Como essa ideia pode ser aplicada na prática
No dia a dia hospitalar, uma soneca planejada pode seguir alguns princípios coerentes com o que o estudo encontrou:
- dar preferência ao intervalo entre 2h e 5h, período de maior queda fisiológica da vigilância;
- garantir um local escuro, silencioso e minimamente confortável;
- organizar a equipe para que ninguém fique sozinho e para que o colega possa dormir sem sobrecarregar os demais;
- evitar café forte ou energéticos nas horas anteriores à soneca, facilitando o início do sono.
Para o profissional, compreender que essa pausa não representa fraqueza - e sim uma ferramenta de trabalho - pode reduzir a culpa comum entre enfermeiros que se autorizam a deitar durante o plantão.
Riscos de ignorar o sono e efeitos cumulativos da rotina noturna
A privação de sono repetida não afeta apenas a rapidez mental. Com o passar dos anos, ela se associa a maior risco de depressão, ansiedade, hipertensão, diabetes tipo 2 e ganho de peso. A irritação diária, muitas vezes tratada como “mau humor de plantão”, costuma ser só a parte mais visível de um processo maior.
Quando o cérebro trabalha em déficit contínuo, o profissional precisa gastar mais esforço para executar o básico. Isso alimenta a sensação de esgotamento permanente e pode aumentar a probabilidade de burnout. Nesse contexto, a soneca de duas horas funciona como um tipo de freio de emergência, capaz de diminuir parte do dano em noites particularmente difíceis.
Alguns conceitos que ajudam a entender o problema
Dois conceitos ajudam a enquadrar melhor os achados:
- Ritmo circadiano: ciclo biológico de cerca de 24 horas que regula sono, temperatura corporal e liberação de hormônios. O trabalho noturno o obriga a operar fora de sincronia.

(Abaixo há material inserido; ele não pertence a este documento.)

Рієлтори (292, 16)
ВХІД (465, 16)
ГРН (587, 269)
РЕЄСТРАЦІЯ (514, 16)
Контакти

- Conectividade funcional: medida obtida na ressonância funcional para indicar o quanto diferentes regiões do cérebro “atuam em conjunto” durante uma tarefa ou em repouso.
Quando o plantão desorganiza o ritmo circadiano por vários dias seguidos, a conectividade entre áreas ligadas à atenção, memória e autocontrole tende a oscilar. Os dados sugerem que a soneca contribui para estabilizar essa comunicação interna.
Cenários futuros para o cuidado noturno
Caso hospitais passem a oficializar pausas de sono para enfermeiros no turno da noite, alguns desdobramentos se tornam plausíveis: menos afastamentos por adoecimento relacionado ao estresse, maior permanência de profissionais experientes no trabalho noturno e enfraquecimento do ciclo conhecido de “aguento mais um pouco e depois peço transferência para o dia”.
Também surge espaço para combinar estratégias: uso cuidadoso de luz forte no início do plantão para sustentar a vigília, soneca estruturada na madrugada e ajuste gradual dos horários de sono em casa. Em conjunto, essas medidas podem reduzir o impacto do trabalho noturno sem negar a realidade de serviços que precisam funcionar 24 horas por dia.